Having examined the inscription of the private sphere in women’s literature, FAAAM will now turn its attention to the notions of environment and territory, two aspects of the public sphere that paradoxically contradict and complement each other. The concept of environment, unlike that of territory, is prior to human desire and serves as a broad-based sphere of inclusion. Depending on how it is defined, environment may thus refer not only to the ecosystem as an object of scientific study, but also to nature as a poetic construct of the human imagination, and even to the microcosm, the boundaries of which are only marked out by a feeling of belonging. Territory, on the other hand, requires demarcation and definition by human actors, social, political and intellectual influences, a desire to possess and to name. Territory divides and excludes, though it may also affirm and lay claim to roots and shelter: it both imprisons and emancipates.
Therefore, we will consider how gender is mapped out and how space is divided up in women’s literature. We would, for example, welcome an analysis of the methods used by women authors to attain a position of power vis-à-vis their territories or to control their environment, or an analysis of the extent to which women authors work with their environment. Through various critical approaches (gender-based, ecocritical, ecofeminist, postcolonial, etc.), we will attempt to show how women’s literature constructs gender within its environment or, conversely, how it uses territory to construct gender. The tension inherent in the relationship between woman author and the environment or territory that she deals with or constructs in writing will allow us to challenge essentialist attempts to identify similarities between woman and nature. An analysis of certain texts (novels, poems, essays etc.) produced by women will aim at showing that spatial division is a literary construct resulting from a gender-based perspective in order to account for a specific position regarding the environment (including both the organization and the appropriation of territories).

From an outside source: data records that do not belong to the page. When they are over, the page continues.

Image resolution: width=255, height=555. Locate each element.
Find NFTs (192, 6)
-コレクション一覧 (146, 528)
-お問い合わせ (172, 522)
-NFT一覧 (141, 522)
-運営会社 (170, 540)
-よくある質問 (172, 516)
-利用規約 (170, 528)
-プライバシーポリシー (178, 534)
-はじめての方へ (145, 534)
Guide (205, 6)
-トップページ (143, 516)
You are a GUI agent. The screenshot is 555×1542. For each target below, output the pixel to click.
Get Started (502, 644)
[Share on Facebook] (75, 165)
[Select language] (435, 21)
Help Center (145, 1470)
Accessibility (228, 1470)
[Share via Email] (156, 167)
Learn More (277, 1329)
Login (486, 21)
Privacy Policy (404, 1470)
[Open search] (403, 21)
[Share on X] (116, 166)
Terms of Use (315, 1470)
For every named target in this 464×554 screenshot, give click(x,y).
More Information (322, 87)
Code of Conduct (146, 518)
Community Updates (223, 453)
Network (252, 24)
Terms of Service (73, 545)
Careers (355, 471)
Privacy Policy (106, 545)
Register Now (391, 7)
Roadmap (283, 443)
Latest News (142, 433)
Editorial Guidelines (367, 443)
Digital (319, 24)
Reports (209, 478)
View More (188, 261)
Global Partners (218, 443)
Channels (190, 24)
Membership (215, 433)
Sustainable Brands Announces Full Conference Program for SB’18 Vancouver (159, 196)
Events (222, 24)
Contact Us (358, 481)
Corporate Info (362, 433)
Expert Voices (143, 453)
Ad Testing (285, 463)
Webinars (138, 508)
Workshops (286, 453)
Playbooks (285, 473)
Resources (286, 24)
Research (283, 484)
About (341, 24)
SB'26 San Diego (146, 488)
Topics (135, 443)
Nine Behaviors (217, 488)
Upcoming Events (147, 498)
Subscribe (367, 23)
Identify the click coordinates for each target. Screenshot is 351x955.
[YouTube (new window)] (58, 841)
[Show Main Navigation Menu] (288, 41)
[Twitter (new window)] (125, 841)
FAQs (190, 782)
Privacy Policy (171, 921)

Possible topics for discussion:
• the construction of space or place
• the symbolic relation to space
• the concept of conquest
• appropriation and reappropriation
• nature, the public sphere, etc.
Paper proposals, which are to be between 200 and 300 words in length and include a short biography, will be considered if received before 15 May 2011.
Proposals are to be sent to: Marie-Claude Perrin-Chenour.
After reviewing the proposals, the organizers will make a joint decision and inform each contributor by June 1st at the latest. After the conference, a selection of papers will be published in our review Textes & Genres.